**Selected excerpt**
________________________________________

You aren't saying you can identify the climb in the May 2007 picture, are you?
Ghost

climber
A long way from where I started
Mar 2, 2009 - 04:55pm PT
What happened was that some Vancouver climbers - few if any lived in Squamish then - started to go to a peeler bar, the Cecil, on Wednesday nights. Essentially to drink, and yak about climbing. It turned out that no one watched the peelers, plus the beer was cheaper at another bar - and perhaps, as more women started to be involved, we didn't really want to be at a peeler bar anyway

Anders, the Cecil wasn't a peeler joint when we first started going to it. I think I probably first went to the Wednesday night thing in '75 or '76, and at that time it centered around the British crew that had emigrated to the Vancouver area. John Howard and co. The move to the Ivanhoe came because of the Cecil's decision to bring in strippers a few years later. I doubt any of us objected too strongly to the stripping, but the loud music that came with it made conversation tough.

And next time we get together (at Wayne's place?) I'll arm wrestle you for the right to claim the first unrecorded ascent of what later became Digital Dexterity.

Hmmm. You're probably still bigger than me, so maybe arm wrestling is not the best choice. Maybe beer-drinking. I was always better at that anyway.

In any case, I was wandering around the bluffs one day with John Wittmayer and Corina. They had some project in mind, so, with nothing else to do on a pleasant Saturday afternoon I started up a thin crack. They got back from whatever it was they were climbing in time to take this shot:

There wasn't any sign of a previous ascent.

________________________________________

**Excerpted records**

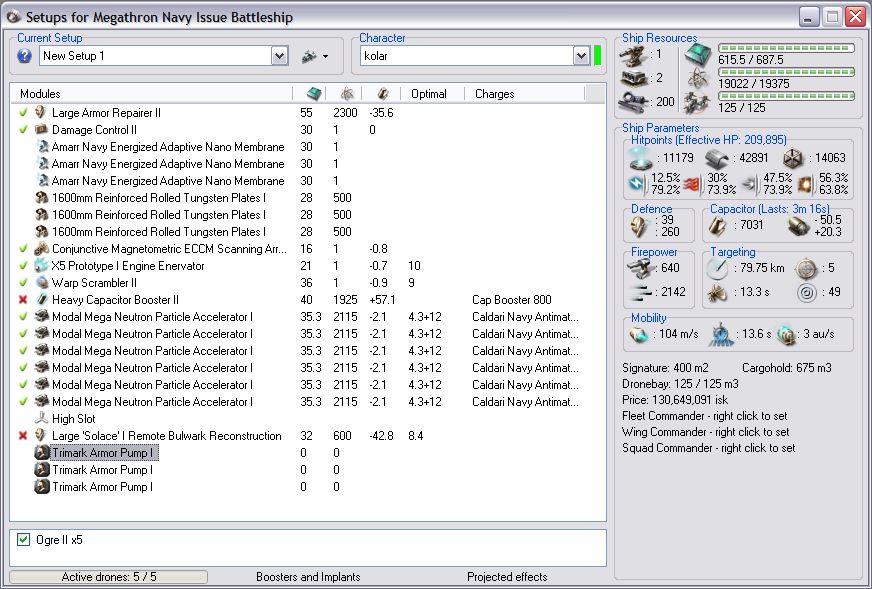Image resolution: width=872 pixels, height=589 pixels.
Task: Open dropdown arrow next to setup icon
Action: point(326,57)

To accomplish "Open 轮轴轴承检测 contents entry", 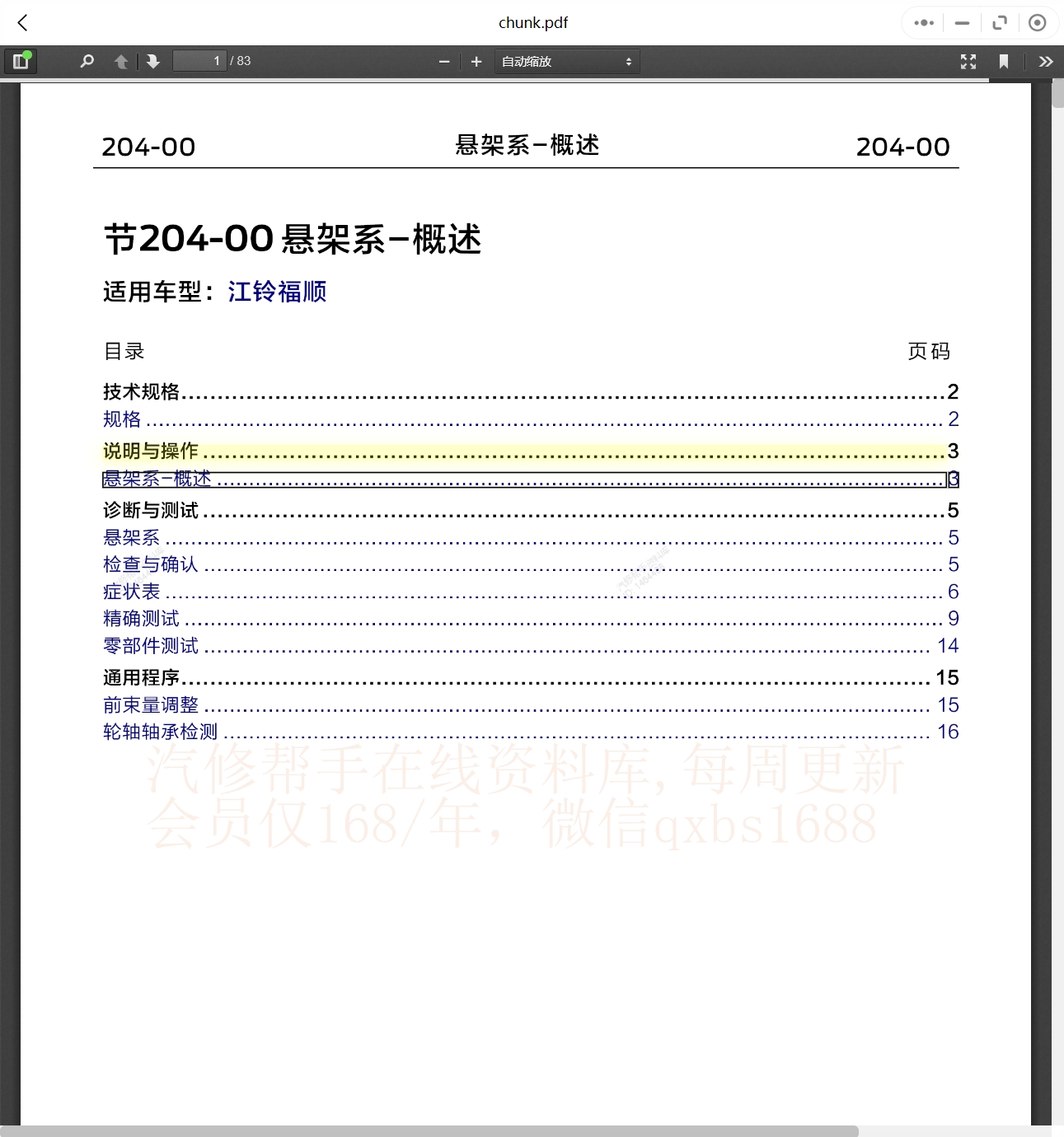I will (159, 732).
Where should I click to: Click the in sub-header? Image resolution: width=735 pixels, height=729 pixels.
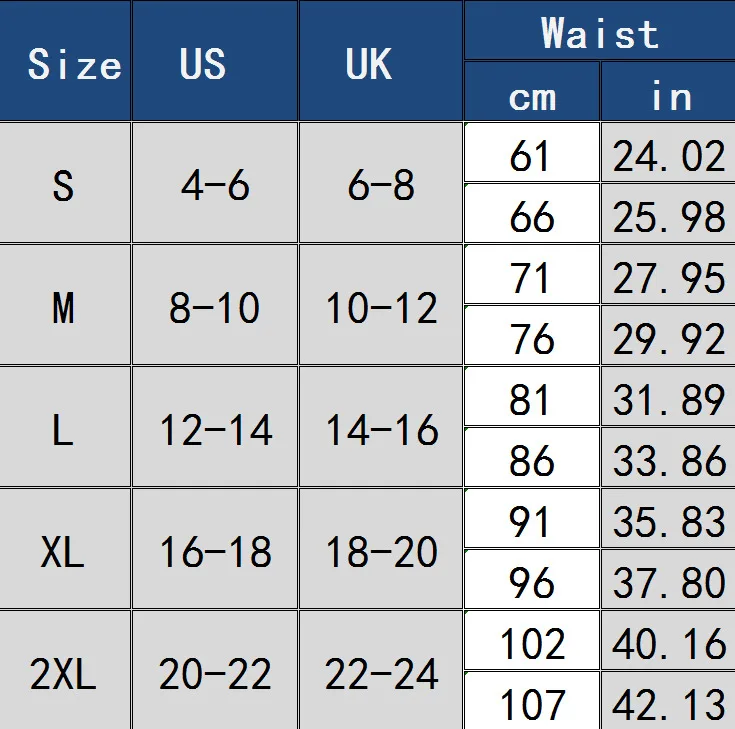tap(668, 96)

________________________________________

**Task instructions**
Carry on the climbers' forum post about the Wednesday nights at the Cecil and the unrecorded first ascent, picking up after its final sentence.

**Answer to this problem**
D
Chris McNamara

SuperTopo staff member
Mar 2, 2009 - 10:48pm PT
I got a note asking how popular this thread was:

according to Google Analytics

* 3,692
Pageviews

* 3,217
Unique Views
Mighty Hiker

Social climber
Vancouver, B.C.
Mar 3, 2009 - 02:35am PT
Thanks, Chris! That seems like a fair amount of interest, although there's nothing really to compare it with. I guess it's somewhere between "Rap Bolting South Face of Half Dome" and "Clash of Civilizations" on the interest meter. Anyway, as long as I'm not talking to myself - although keeping track of all the identities has sometimes been a challenge, and I'm running out of libraries and cybercafes with independent terminals to work from. :-)

An entirely new guidebook classification: FUA (First Unrecorded Ascent).

The golden age at the Ivanhoe was the early 1980s. Vancouver and B.C. were badly hit by the recession then, and unemployment was well over 10%. Which included a lot of young, and recently graduated, climbers.
MH2

climber
Mar 3, 2009 - 11:46am PT
An entirely new guidebook classification: FUA (First Unrecorded Ascent).



That's a good addition to the climbing lexicon. Please use Anonymous' Batso impersonation above to illustrate it.
Ghost

climber
A long way from where I started
Mar 3, 2009 - 11:56am PT
Please use Anonymous' Batso impersonation above to illustrate it.

Who you calling Anonymous, Andy? Batso might have been my hero when I first tied in to a climbing rope, but I soon surpassed him. Why, the pitch I'm soloing in that photo was almost 50 feet long. Fifty Feet! And not only were a couple of the placements A2, there was actually one that was A3.

So much for your silly Batso comparisons.

David
MH2

climber
Mar 3, 2009 - 12:02pm PT
Why, thank you for calling me silly.
Ghost

climber
A long way from where I started
Mar 3, 2009 - 12:19pm PT
Why, thank you for calling me silly.

But you are silly. We all are! We wouldn't be posting here if we weren't

(sorry if this violates the 1970s policy, but it's a good silly picture of MH2 and it was taken at Squamish)
Ghost

climber
A long way from where I started
Mar 3, 2009 - 12:30pm PT
Okay, here's a shot that really is from the 1970s. Don Serl on a windy spring day on an Apron route called Sparrow.

His heart is more in the mountains than at Squamish, but he did a lot of climbing there, put up a few good climbs, and is one of the finest partners/friends you could ask for.

MH2

climber
Mar 3, 2009 - 12:53pm PT
I'm glad you are getting your slides up, Ghost.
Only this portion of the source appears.